**Direction**
Copy out the records below word for word, from the line containing "Where should I" through the end of the records, omitting the pictures.

++++++

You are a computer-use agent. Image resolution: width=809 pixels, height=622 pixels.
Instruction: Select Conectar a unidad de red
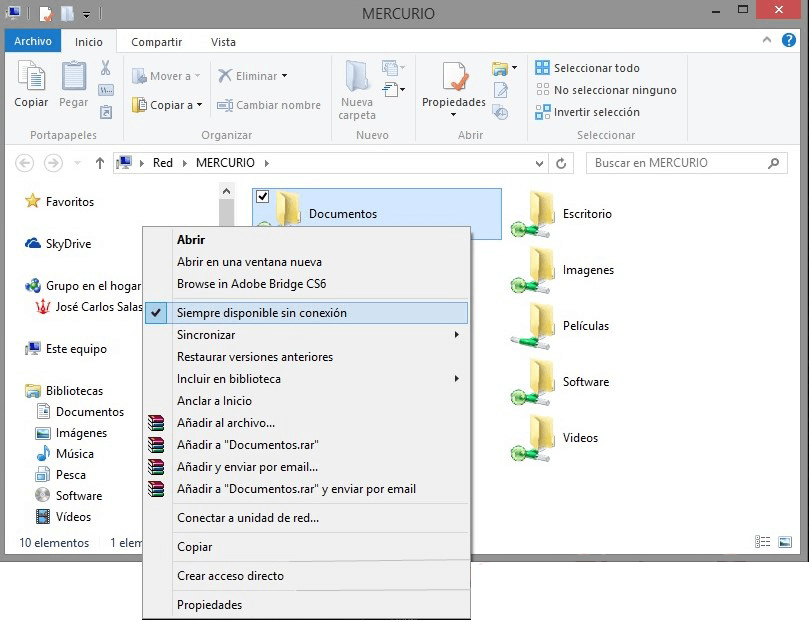click(248, 518)
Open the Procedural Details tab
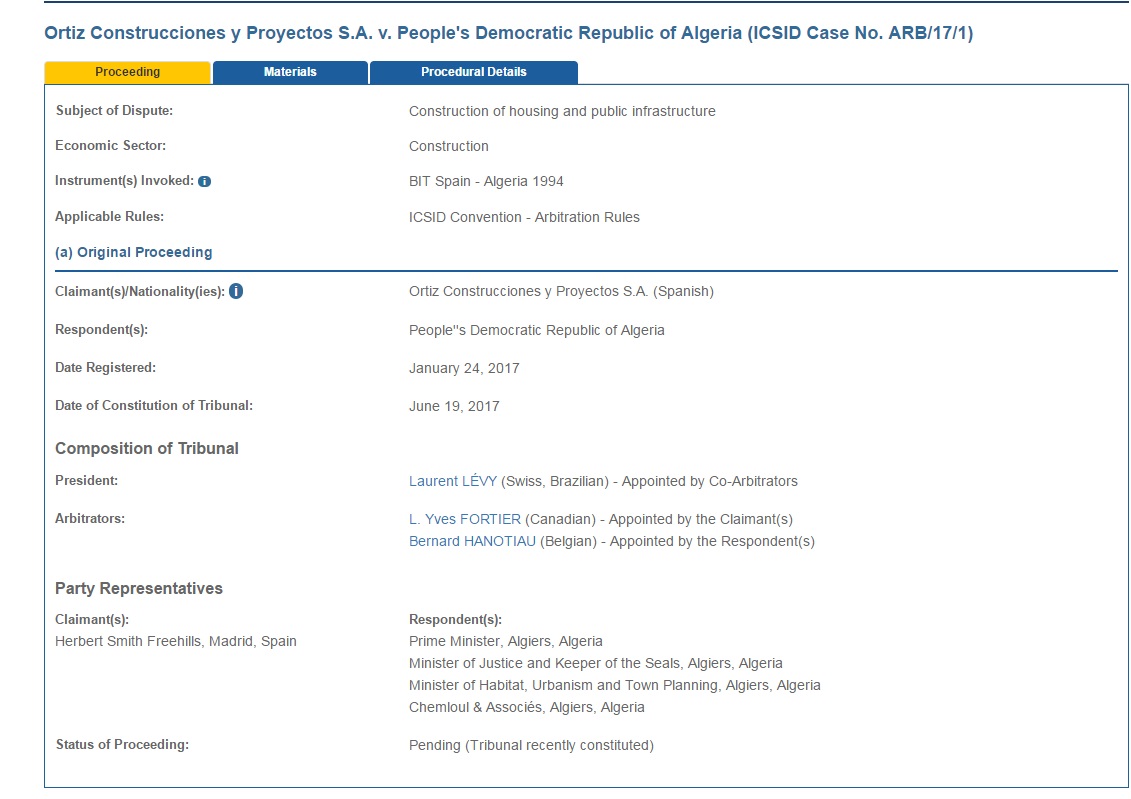Image resolution: width=1131 pixels, height=799 pixels. 473,72
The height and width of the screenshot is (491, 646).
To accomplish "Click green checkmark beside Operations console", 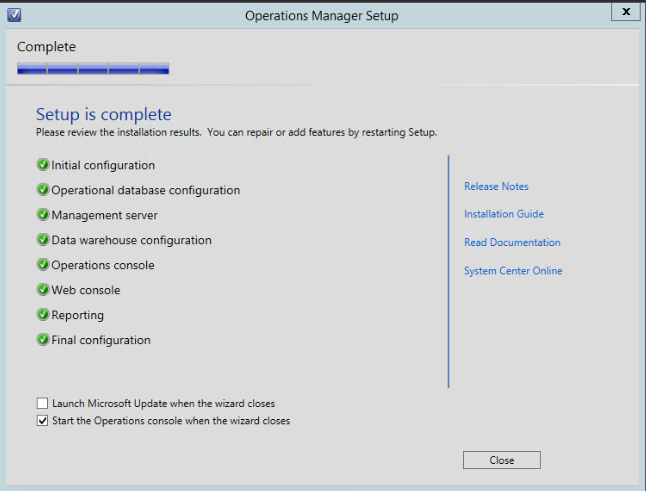I will click(43, 265).
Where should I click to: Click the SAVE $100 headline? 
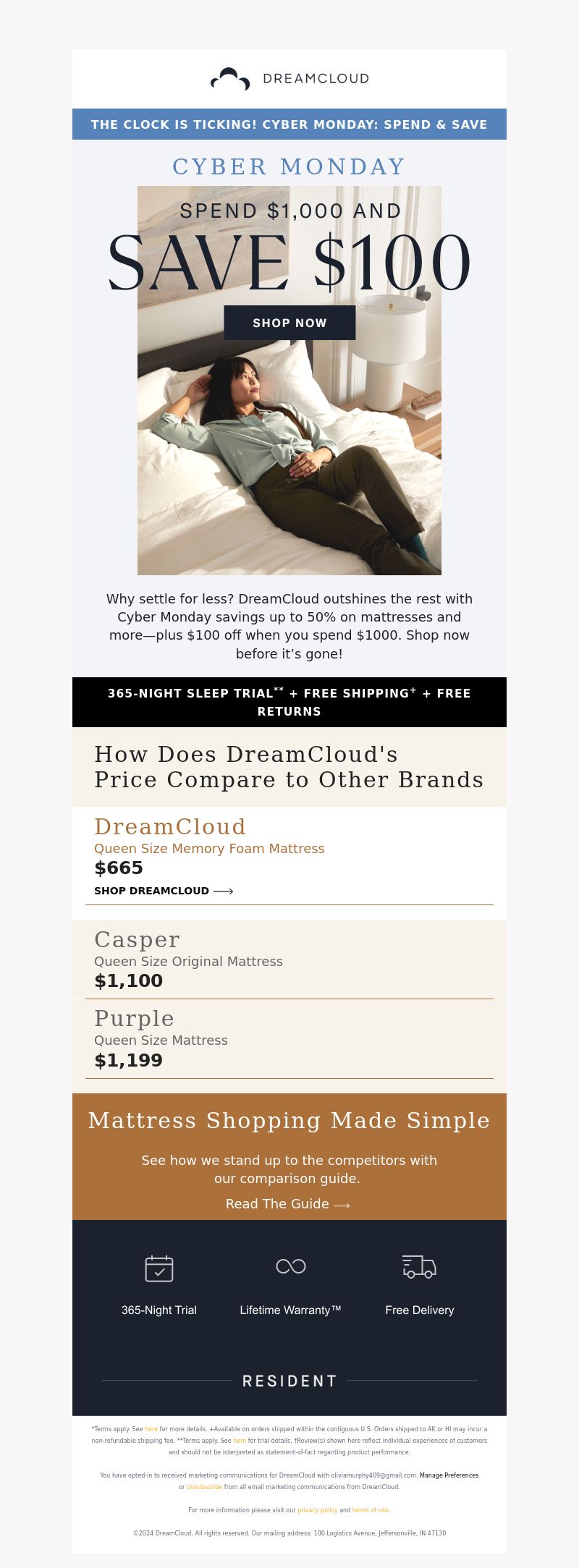click(x=290, y=263)
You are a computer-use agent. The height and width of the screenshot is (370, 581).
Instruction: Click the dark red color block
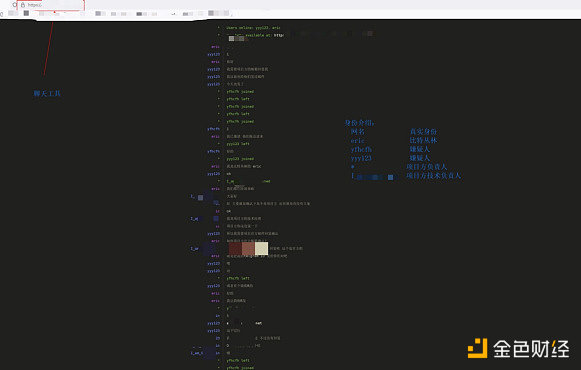pos(235,249)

++++++

**Response to this exercise**
Where should I click to: Click the SAVE $100 headline? 
click(x=290, y=263)
You are a computer-use agent. The height and width of the screenshot is (370, 581).
Instruction: Click the dark red color block
pos(235,249)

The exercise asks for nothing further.